In late July, when tabloid mainstay Liza Minnelli announced that her heavily publicized marriage to entertainment promoter David Gest was ending, few, if any, were surprised. More seemed relieved that this shaky "house of cards" was finally going to obey the inevitable laws of gravity and topple. From the wild stories surrounding their $4 million wedding to the surreally goofy photos featuring a wack-job lineup including Michael Jackson and Elizabeth Taylor, little appeared everlasting or even logical about this coupling.
Marriage has never been Liza's strong suit -- it was, after all, her fourth trip to the altar. And yet, here the once-happy couple was, living in hotel suites on either side of the country, promising nasty divorce proceedings in dueling tabloid stories.
These last few months, I've been drowning in celebrities ending their marriages, including one-time husband-devotees Sharon Stone, Uma Thurman and Jennifer Garner. Even the sex-crazed teens of the American Pie film trilogy got into the act, mocking the once-sacred ceremony in the latest installment with crude humor and salty language.
Yet somehow, the institution of marriage managed to withstand it all, rebounding for yet another weekend's worth of white Vera Wang gowns and multi-layered cakes.
Well, that is, until those pesky homosexuals popped out and started making all those unfair demands, for equal civil rights and the like.
For a while, it seemed that this was the inevitable next step following June's historic Supreme Court decision to strike down the remaining state laws banning private consensual sex between same-sex adults, thereby legalizing sodomy. Even Canada, long mocked as the bland, barely populated landmass to the north, beat the U.S. to it, when Prime Minister Jean Chretien introduced a bill to permit such marriages, following court rulings striking down the country's definition of marriage as a union between a man and a woman.
But then, President Bush, clearly seeing himself as the country's ethical and religious savior, took up the public fight against such "unholy matrimony" while himself drowning in self-moralizing hypocrisy.
In a heavily reported speech in the White House Rose Garden in mid-July, Bush made no secret of his plans to introduce a constitutional amendment based on his view that marriage should be limited to unions between a man and a woman.

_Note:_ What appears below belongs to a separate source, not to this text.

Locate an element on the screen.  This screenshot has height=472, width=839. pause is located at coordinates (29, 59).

However, he did take the time to warn against judgment, as he's "mindful that we're all sinners."
I'm not one to argue with the president's proclamation that we're all sinners, because he's pretty much right -- Lord knows I'm not behind Mother Teresa and Ghandi in line for sainthood. But try as I might, I can't wrap my head about Bush's decision that heterosexual sinners are in some way superior to homosexual ones.
Look, George, if you're going to take the holier-than-thou route, you've gotta ride it all the way out....

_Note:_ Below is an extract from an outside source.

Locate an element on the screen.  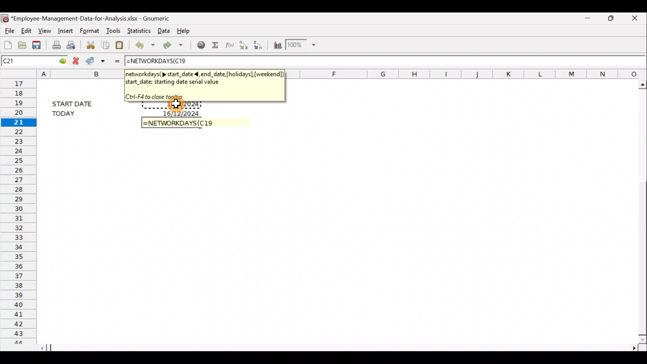
Scroll bar is located at coordinates (341, 347).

Think of any of the trashy celebrities engaged to be married, such as the recently reunited Pamela Anderson and Kid Rock. Do the former Baywatch and home video porn queen and her has-been, white trash rock star beau deserve more respect or legal consideration, merely because her fake breasts are larger than the average American head and he hasn't washed or cut his hair in six months? Surely they can't qualify solely because they have an opposite set of genitals, right?
Proceeding in that direction might mean that one day, only individuals fitting traditional gender roles will be allowed to wed -- say, a male doctor and a female homemaker, while the female lumberjack and male ballet dancer will be refused.
Actually, for an even clearer example of sinners, one needs to look no further than President Bush's own twin daughters, who have received an avalanche of press coverage over their underage drinking and partying exploits. Though this public behavior would burden them with reputations much worse than the meager "sinner" term if they were running around as everyday citizens, I somehow can't see George and Laura refusing to let these girls wed one day merely because their behavior wasn't exactly Bible-approved.
And let's look at the statistics: according to studies done in the late '90s, America is the world leader in divorces and failed marriages, Minnelli's latest among them. In this grand ol' country of ours, just over half of all marriages end in heartbreak and failure.
But rather than allow a whole untapped fresh population to come in and boost that pathetic statistic, we'd rather let the institution of marriage die a slow and painful, but heterosexual, death.
While no one had a problem waiting for photos from the now likely canceled wedding of Jen and Ben, a proposed wedding of former golden boys Ben and Matt Damon would never stand in America, because that's just too much sin to handle. Instead, apparently, we should force them to continue to live and fornicate illicitly without a marriage license, one of the original definitions of sin in my book.
Until that day, though, I guess I'll just continue to watch as the rich, famous and assumed heterosexual continue to marry and divorce -- can you pass the People magazine?
Rory Levine is a senior Communications major from West Nyack, N.Y.